During the anime phase of my existence, the Cowboy Bebop eclectic Jazz soundtrack blew me away like some Japanese wind demon a flock of berserk hogs across a thundery landscape. Like the case above, it’s now the immediately associable image: for the earlier part of the series, anyhow. It’s been a long while, but from what I recall, these classic anime are notoriously prone to plunge into too much somberness, in the prospect of which even Jazz throws in the towel.

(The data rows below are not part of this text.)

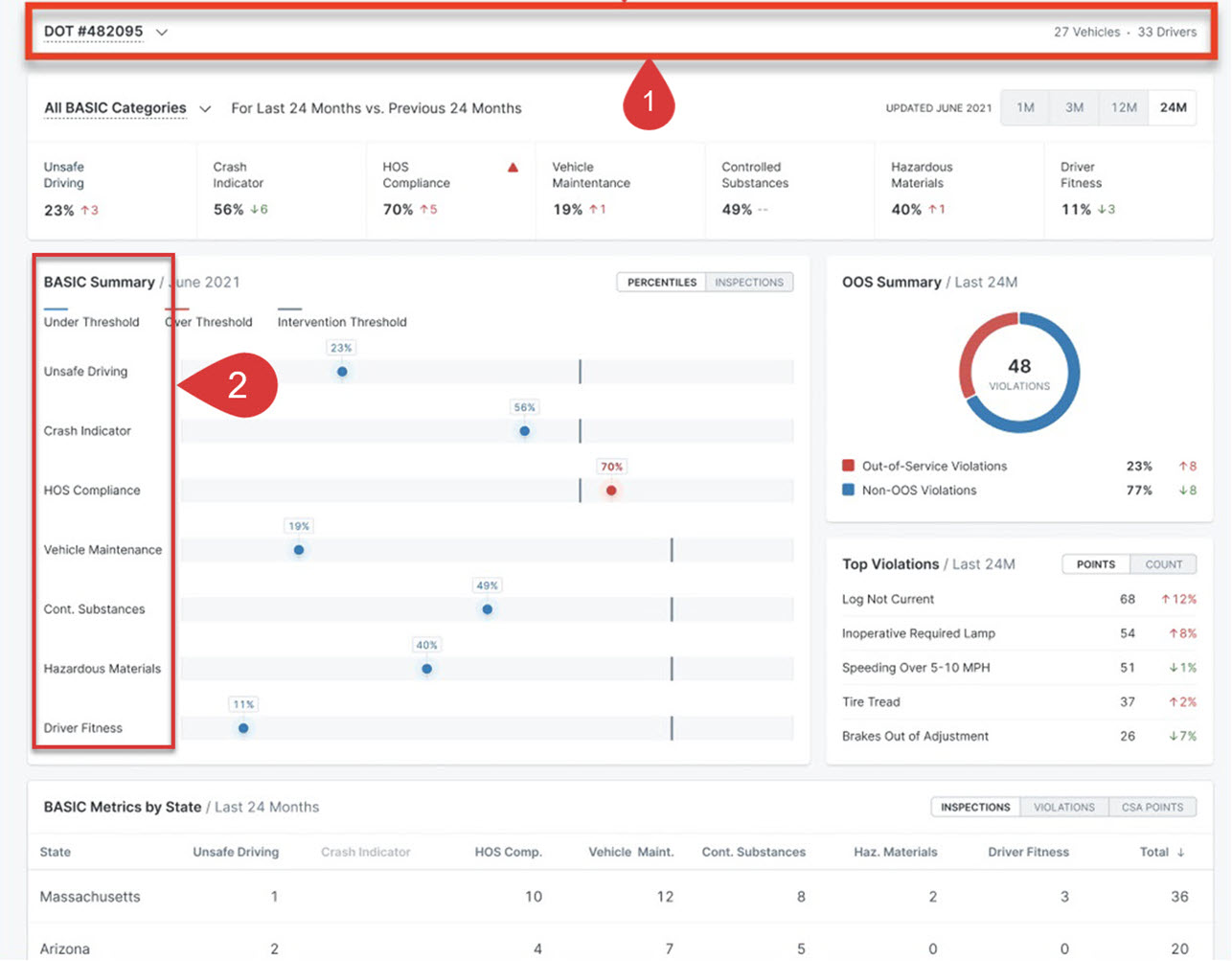Click the blue 56% Crash Indicator data point
The image size is (1232, 961).
pyautogui.click(x=524, y=431)
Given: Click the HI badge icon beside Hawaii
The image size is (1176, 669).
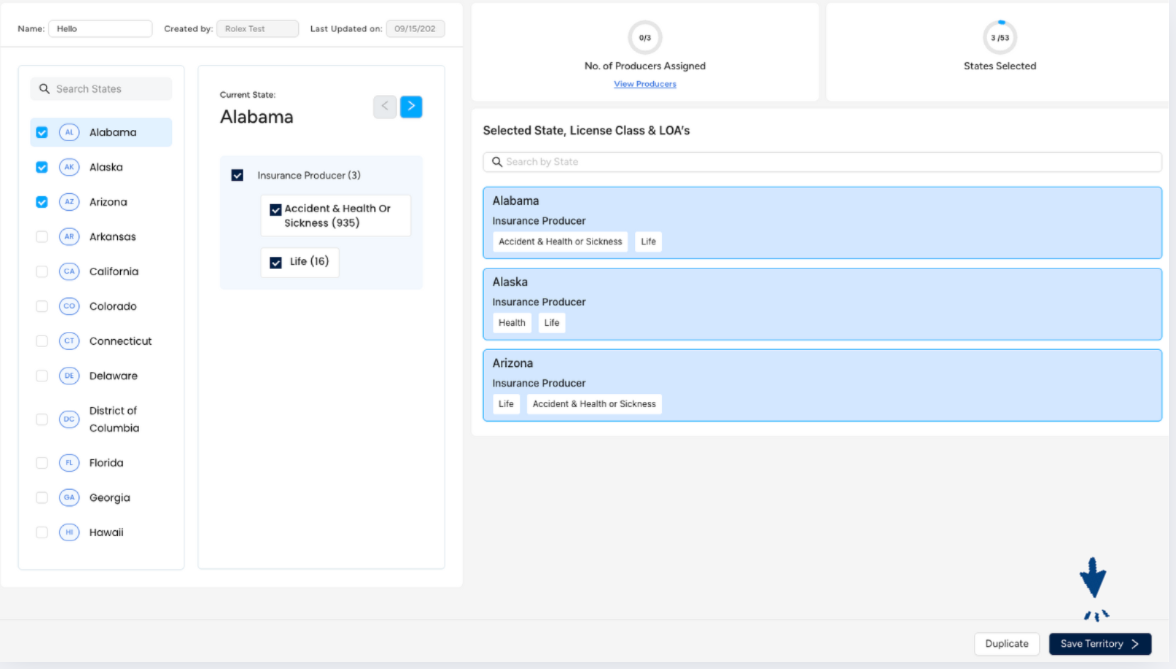Looking at the screenshot, I should coord(69,533).
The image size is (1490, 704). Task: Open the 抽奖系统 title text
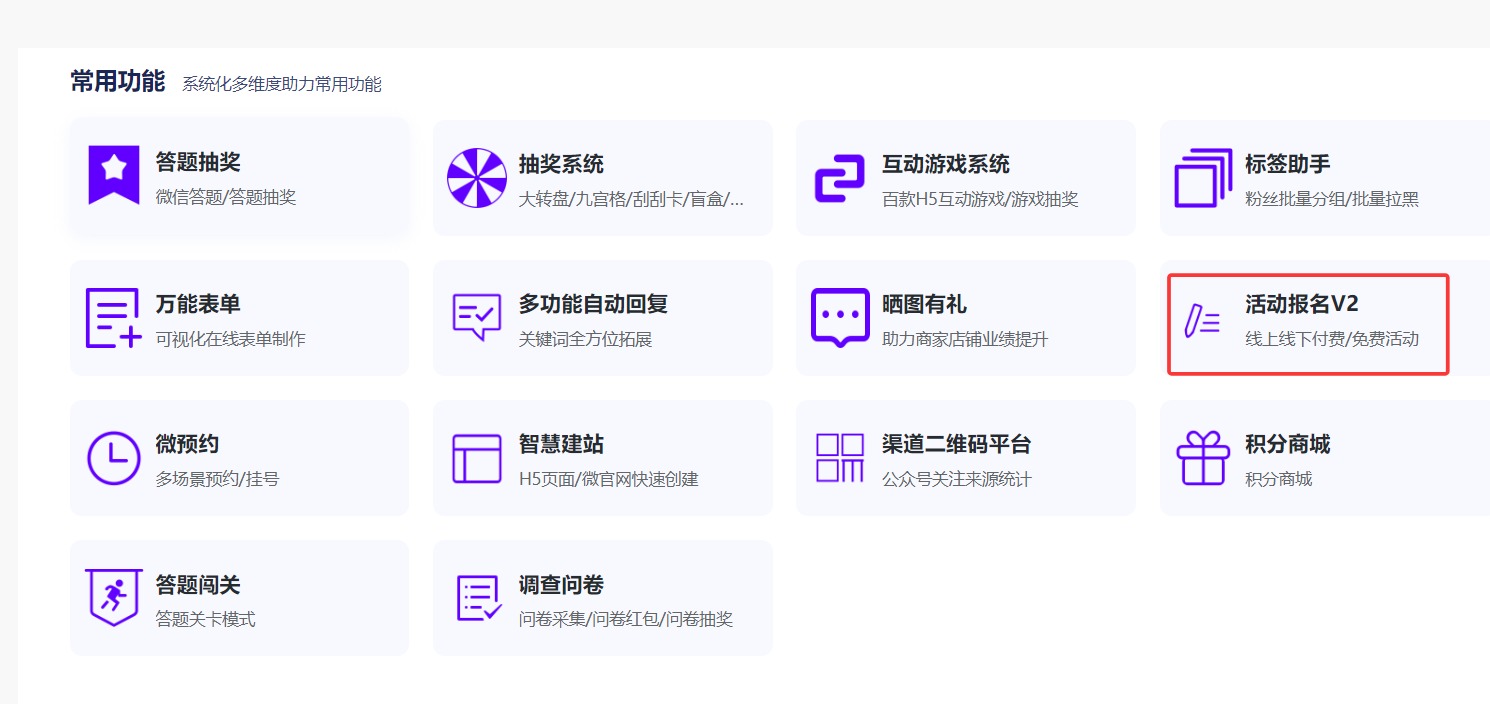pyautogui.click(x=561, y=164)
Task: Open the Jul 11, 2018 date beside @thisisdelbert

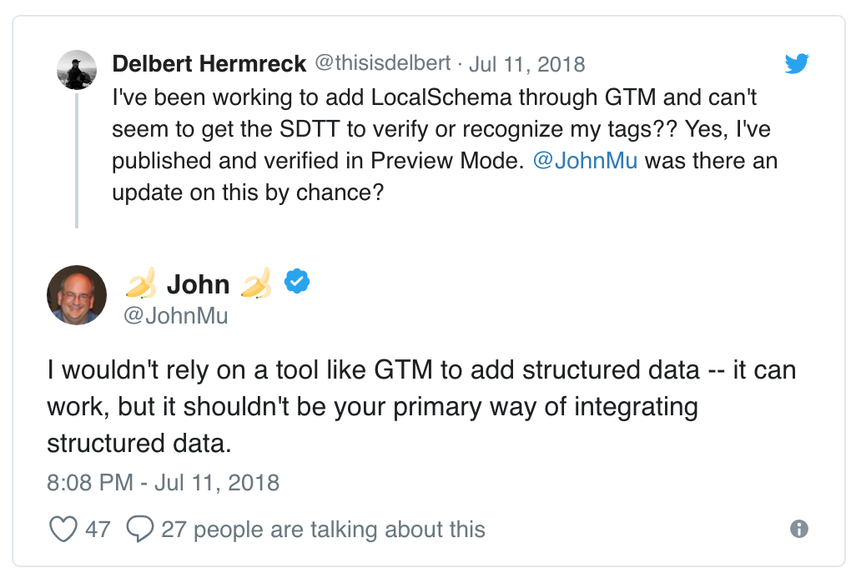Action: tap(527, 64)

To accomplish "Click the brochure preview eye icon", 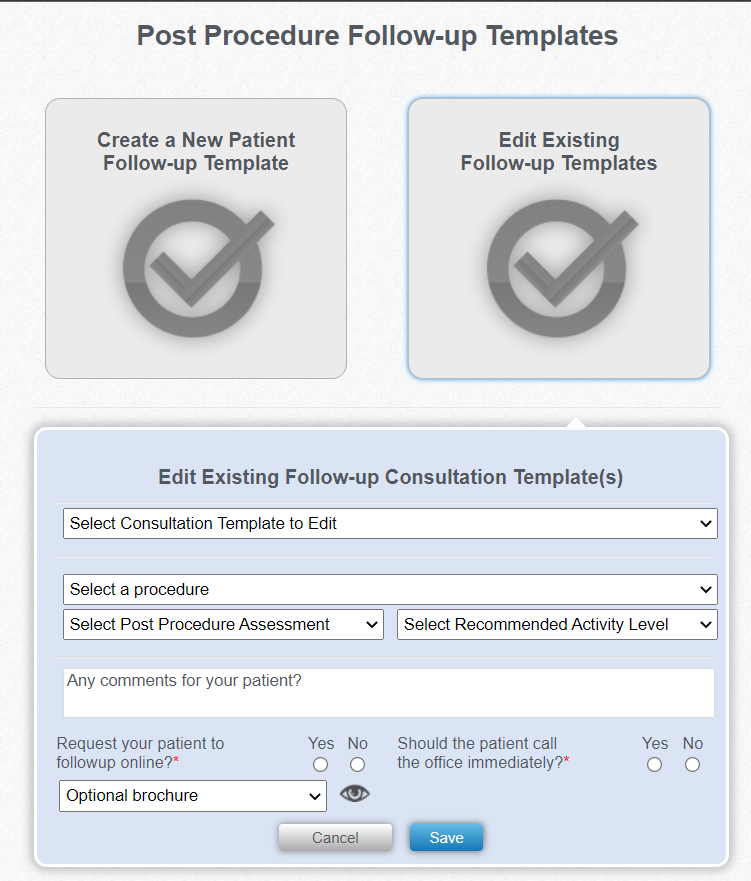I will tap(355, 794).
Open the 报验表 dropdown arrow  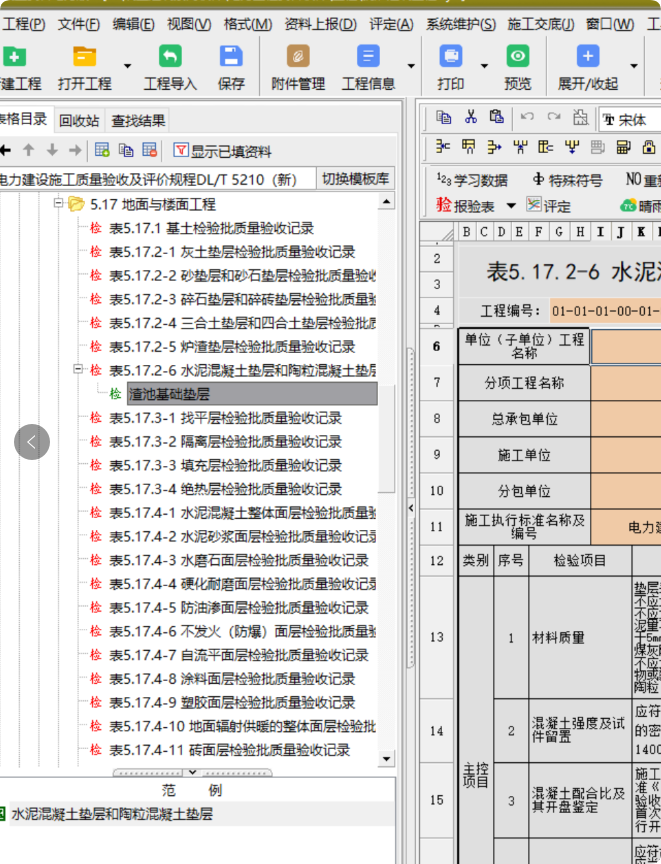pos(511,206)
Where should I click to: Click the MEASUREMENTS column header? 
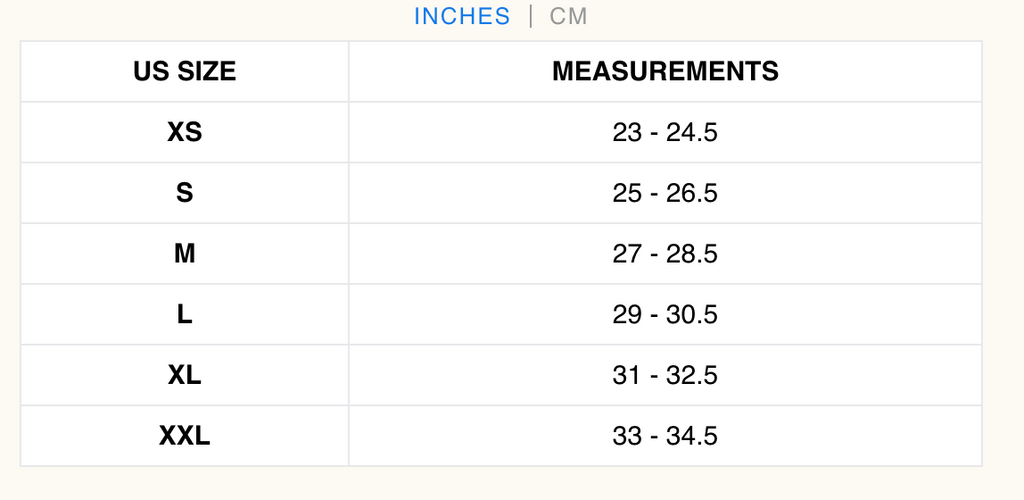click(x=665, y=71)
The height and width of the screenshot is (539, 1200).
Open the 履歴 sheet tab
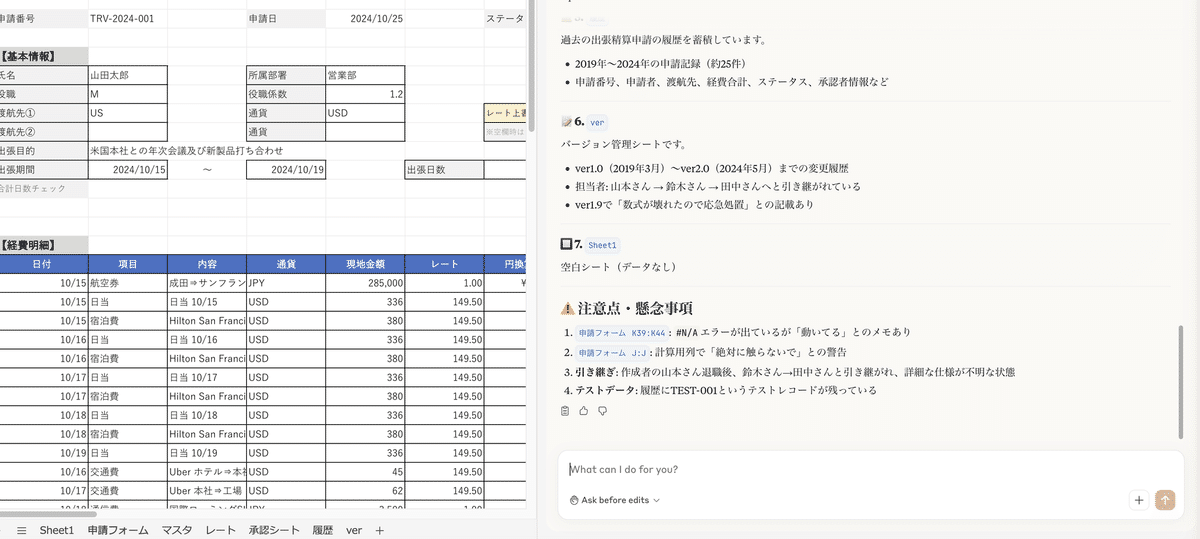point(322,530)
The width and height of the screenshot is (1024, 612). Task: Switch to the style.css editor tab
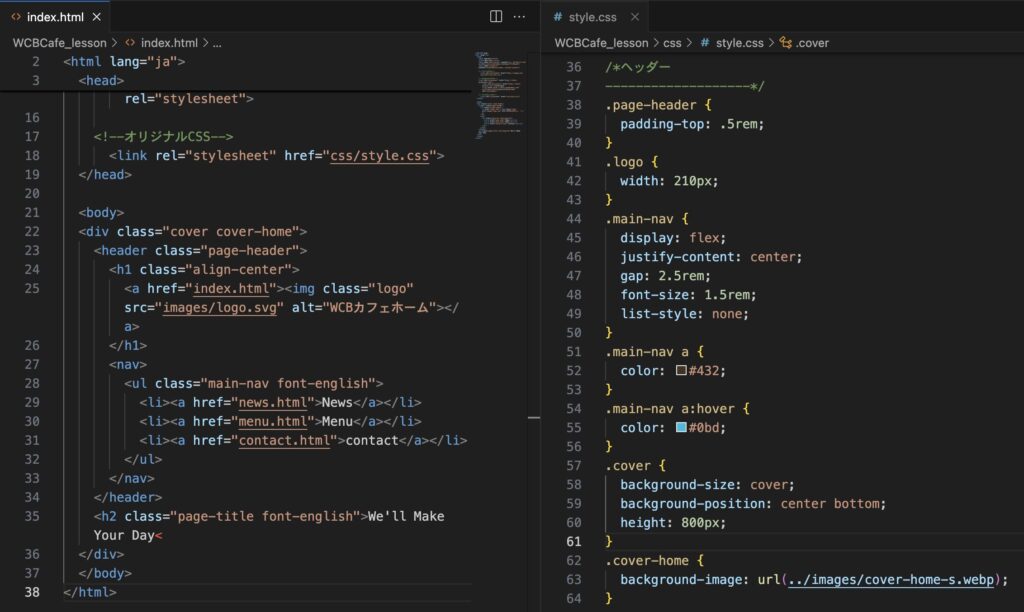[592, 17]

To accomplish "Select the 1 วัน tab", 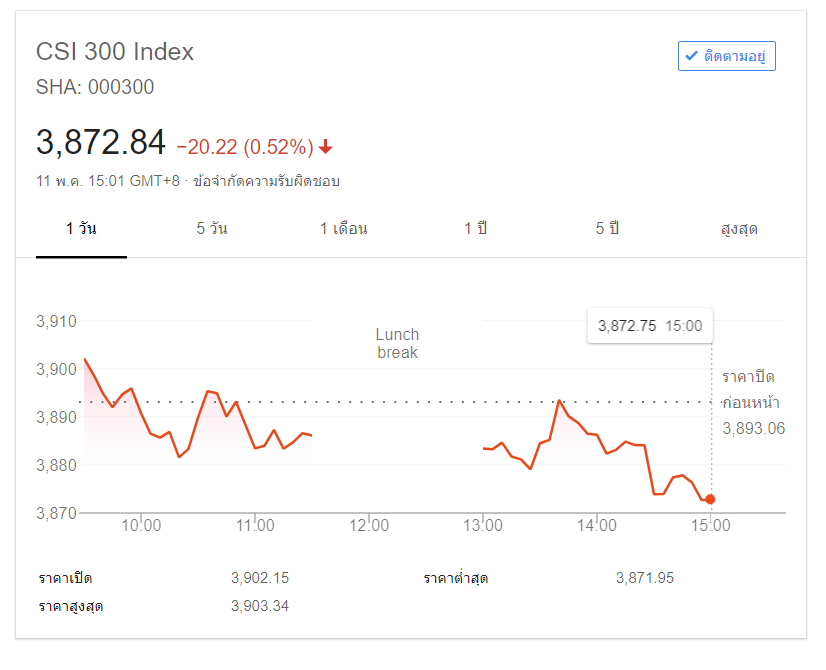I will click(x=81, y=229).
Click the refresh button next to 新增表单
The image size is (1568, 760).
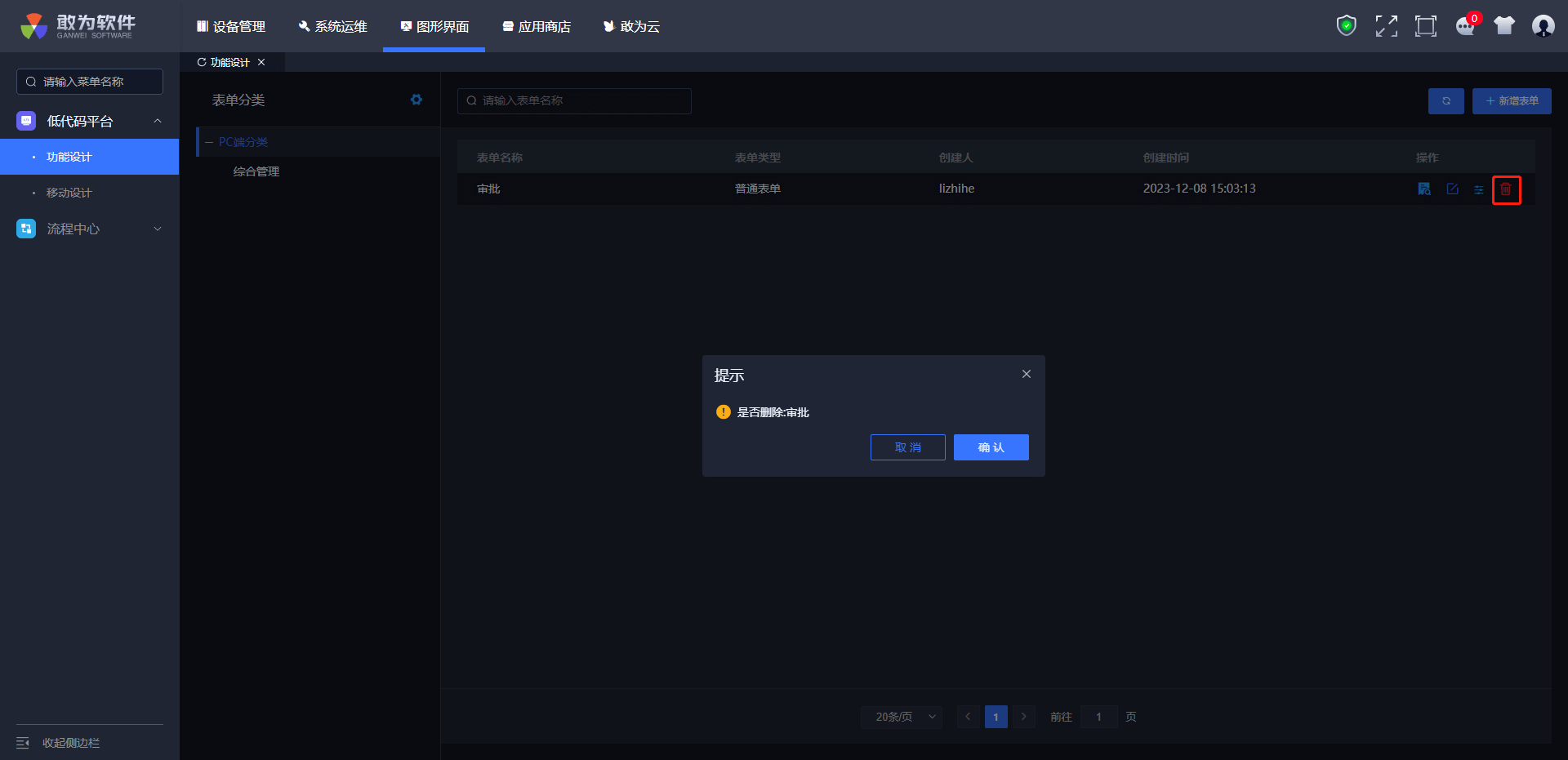[x=1446, y=101]
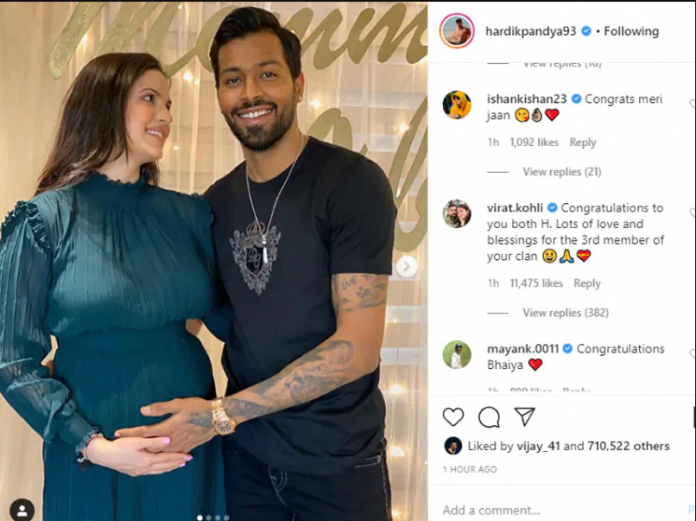696x521 pixels.
Task: Open hardikpandya93 profile picture story
Action: click(x=457, y=31)
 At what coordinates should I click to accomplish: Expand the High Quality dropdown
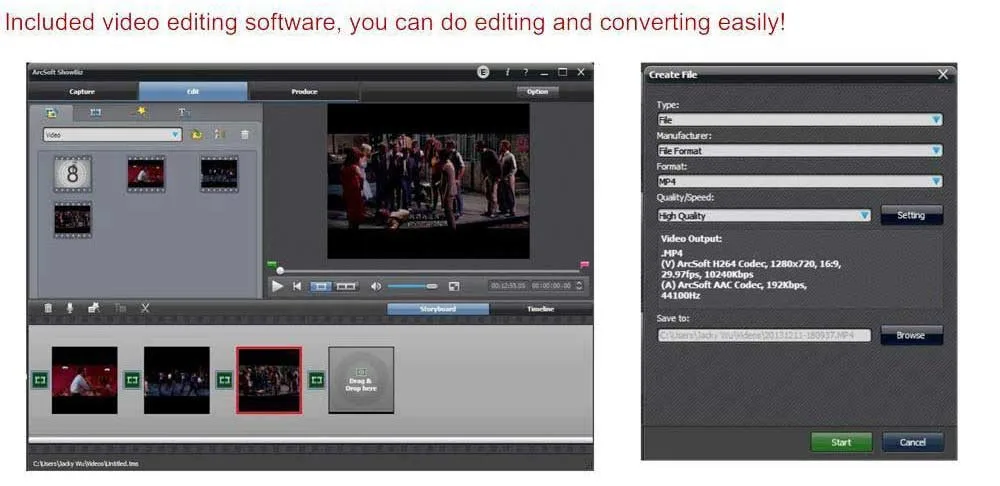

Collateral - a stellar early exponent of digital film-making and a feast for the eyes, Jazz dynamic too receives some attention. But come the Jazz Club scene with Miles Davis' Spanish Key, and the picture joins the Jazz cohort.
Birdman, the sensational pseudo-theatrical production in the rare semblance of a continuous montage, employs pure Jazz percussion to a great extent.
Swing Kids, the 90s portrayal of the subversive contingent during the Third Reich, counterpoises the authoritarianism with solid Swing dancing, an important Jazz antecedent.
In the more recent Miles Ahead with Don Cheadle in the lead, worth mentioning is the On the Corner inclusion for the score, one of my favourite albums, period, this anticipatory African influenced funk, percussion, ‘black music’ as Miles Davis referred to it, or call it what you will.
Convention challenging Jazz scores: they elevate films to laureate heights.
Niewinni Czarodzieje, however, employed the typical for the period Hard Bop. Okay for the sheer enjoyment. But I still prefer the avantgarde developments, particularly of the 60s/70s. More on that.
Questions, comments? Connect.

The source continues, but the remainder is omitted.